* RECORDS TO USE *
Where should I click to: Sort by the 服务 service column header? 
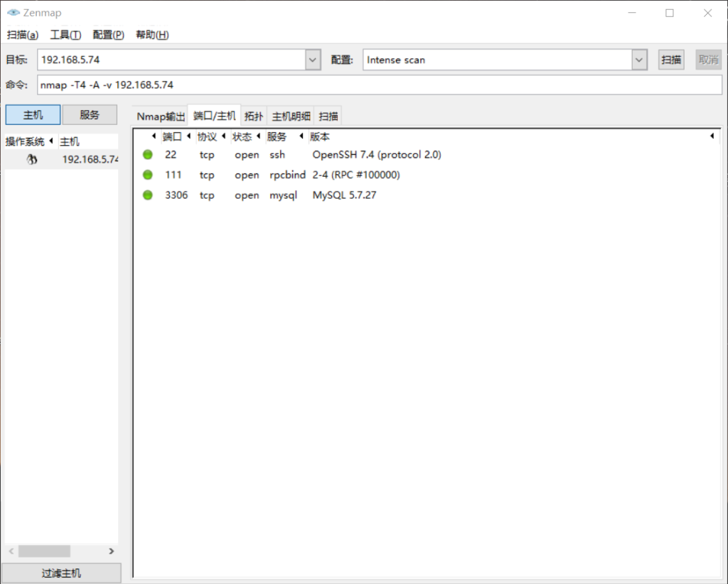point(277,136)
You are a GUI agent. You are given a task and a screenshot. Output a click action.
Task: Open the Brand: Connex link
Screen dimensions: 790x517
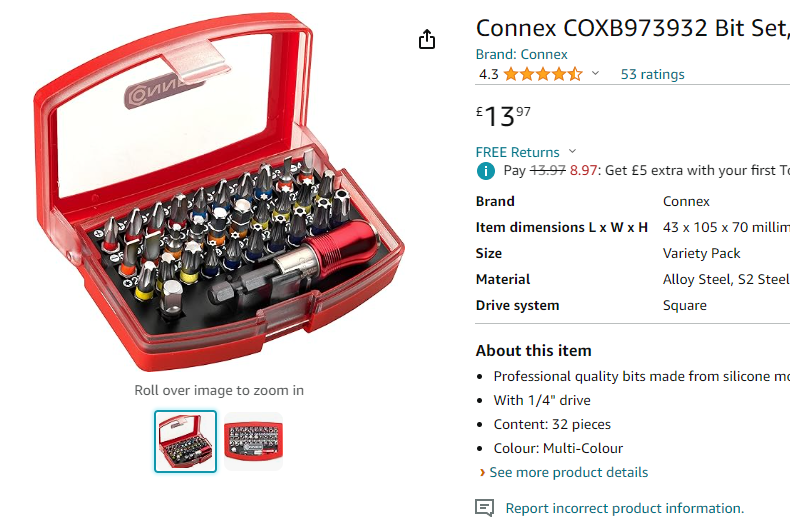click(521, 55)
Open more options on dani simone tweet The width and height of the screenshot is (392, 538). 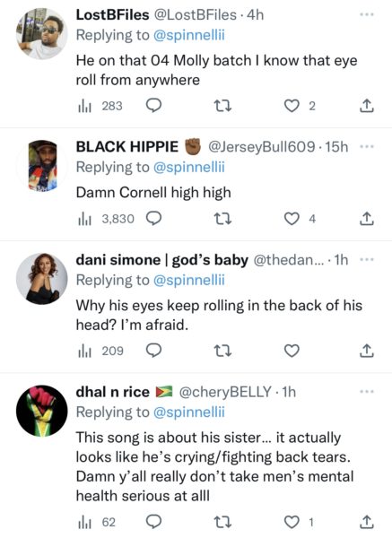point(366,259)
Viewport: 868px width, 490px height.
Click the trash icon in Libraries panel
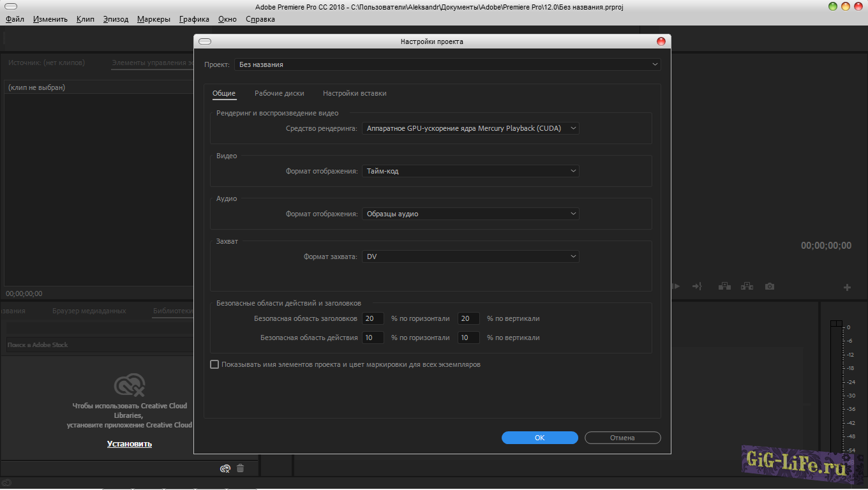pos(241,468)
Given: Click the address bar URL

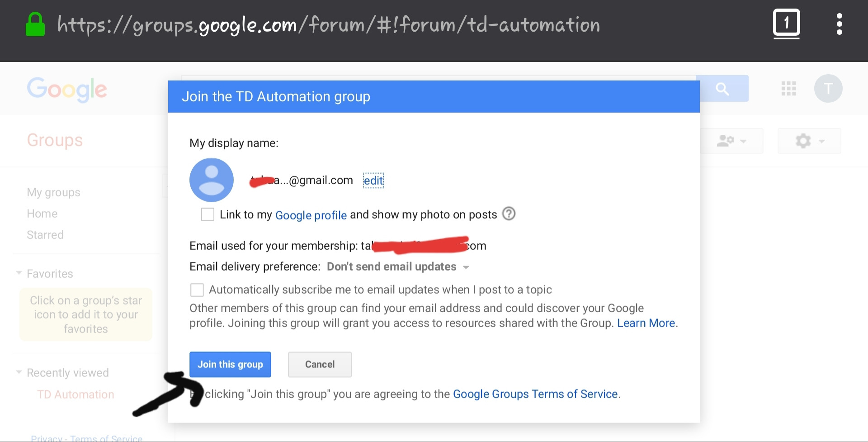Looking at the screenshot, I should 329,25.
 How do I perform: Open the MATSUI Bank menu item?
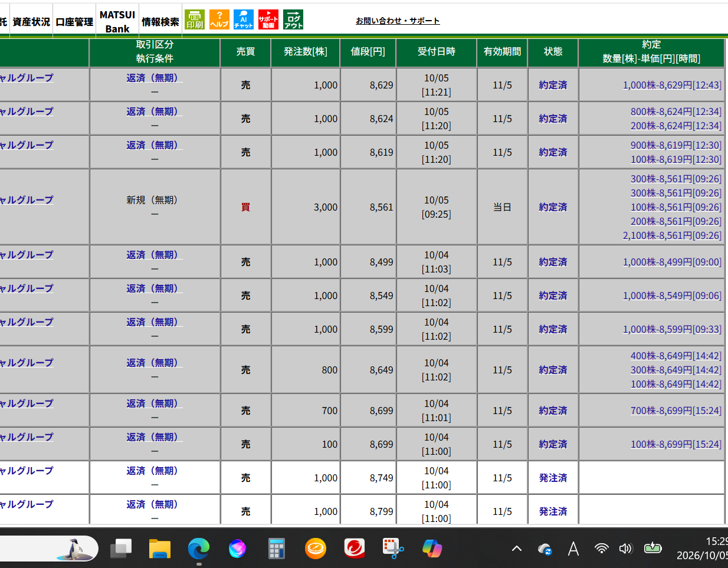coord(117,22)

* WHAT IS EXPECTED *
Copy, without the pictures, exactly the lines from the line with "Viewport: 868px width, 490px height." through the end of the material above, both ends included.

* RESPONSE *
Viewport: 868px width, 490px height.
Click the trash icon in Libraries panel
pos(241,468)
Given: Click the address bar URL

Looking at the screenshot, I should 329,25.
 How do I perform: Open the MATSUI Bank menu item?
coord(117,22)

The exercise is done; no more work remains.